**GIVEN INSTRUCTION 1**
List every question the phony technician asks in the scam call transcript.
**GIVEN INSTRUCTION 2**
In the scam call transcript, what company does the phony technician claim to work for?
**GIVEN INSTRUCTION 3**
Continue the scam call transcript from where it stops.

**GIVEN TEXT**
-*-*-

Phony Technician: How long have you had this PC?
Me: Many years.
Phony Technician: Great. Are you the only user? (They want a high probability there is something on it worth stealing.)
Me: No, the whole family uses it. (The more possibilities for them the better.)
Phony Technician: Do you use it for email and banking?
Me: Of course! (At this point, I had passed the gates of being a very interesting prospect for them.)
Phony Technician: Let me help. Look at your keyboard. Can you tell me what is next to your Control key?
Me: Option (Now they know I have a Mac…)
Phony Technician: Please open Safari and look at the bar at the top. Empty it and type in the following “www.joi***ypc.tk”
(Below is the web site screen shot of the dangerous site they sent me to.)
(Warning: Do NOT go to this site or follow any of the instructions they provide you.)
Me: I don’t understand why I should do this?
Phony Technician: This is a protection call for you. I am a senior technician at Geek Support. I want to help you.

-*-*-

**DATA**
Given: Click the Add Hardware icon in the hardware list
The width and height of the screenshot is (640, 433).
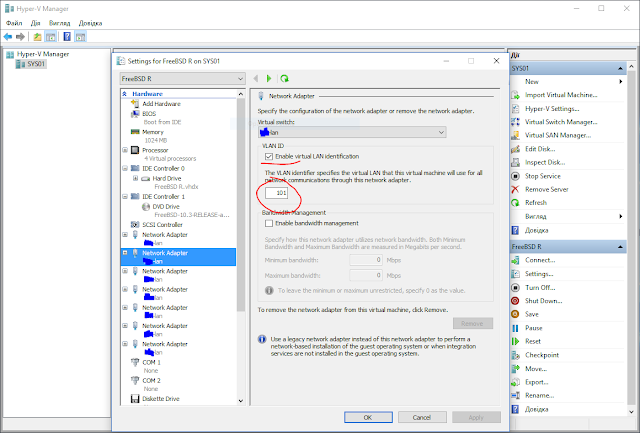Looking at the screenshot, I should tap(135, 103).
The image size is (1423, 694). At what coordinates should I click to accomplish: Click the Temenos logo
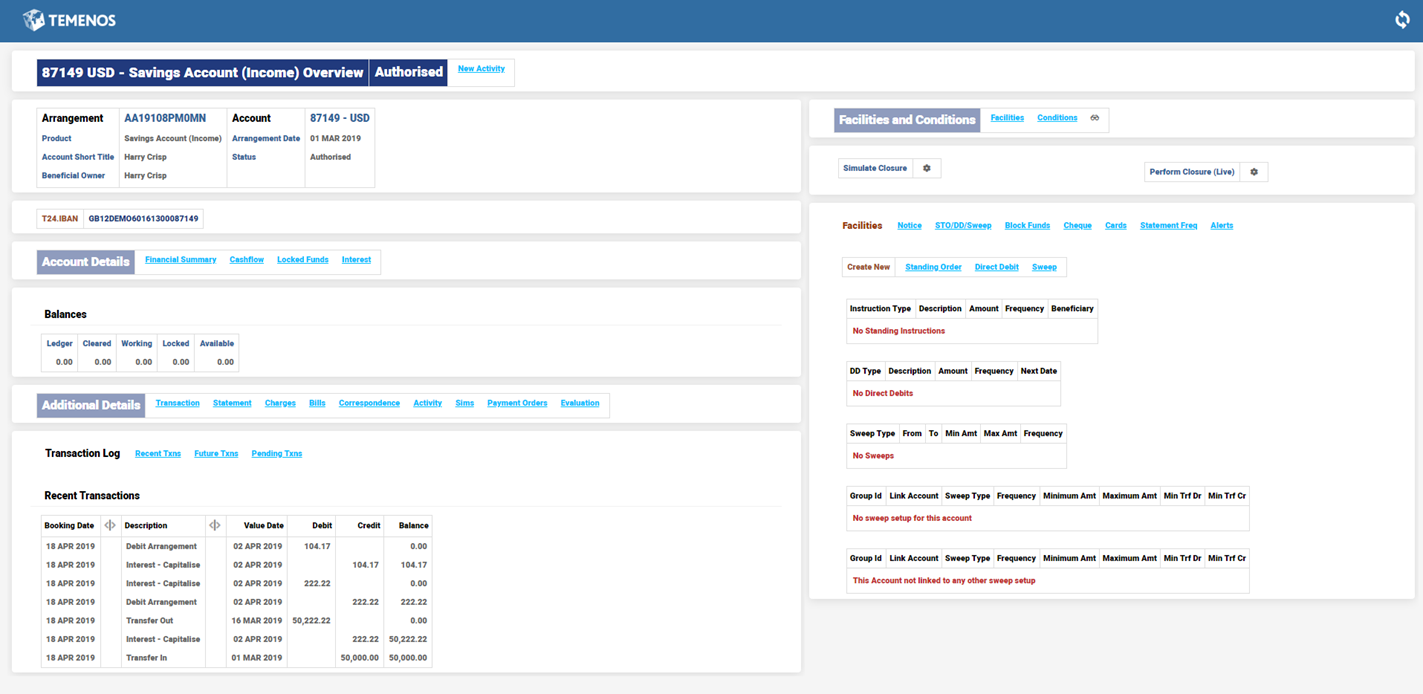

-*-*-

**TASK OUTPUT 1**
- How long have you had this PC?
- Are you the only user?
- Do you use it for email and banking?
- Can you tell me what is next to your Control key?

**TASK OUTPUT 2**
Geek Support.

**TASK OUTPUT 3**
Me: Can you hold while I go put my dog out? (I put him on hold for a few minutes to waste his time. You could hear many other people in the background asking the same questions. What a racket!)
Me: Sorry. Good bye. (I hung up since it got boring.)
There are several dangers here.
- By allowing someone you don’t know to control your computer they can do nearly anything malicious.
- They can install software that will give them continued access to your computer in the future.
- You could then become a source of spam.
- They could search your email for banking info and then reset your bank account password effectively locking you out of the account and allowing them to transfer money out.
- They could steal passwords for your life that you are storing in an Excel or Word document somewhere. (Please don’t do that! use 1Password).
What should I do?
If you get an unsolicited call you and they tell you that there is a problem with your computer that they need to fix, just hang up — it’s fake. Following their instructions will likely lead to very bad consequences that could be disastrous for your computer and potentially your bank account.
If you’re really worried that something may have happened to your computer, call or bring it to a trusted local technician to have them look at it.
Also published on Medium.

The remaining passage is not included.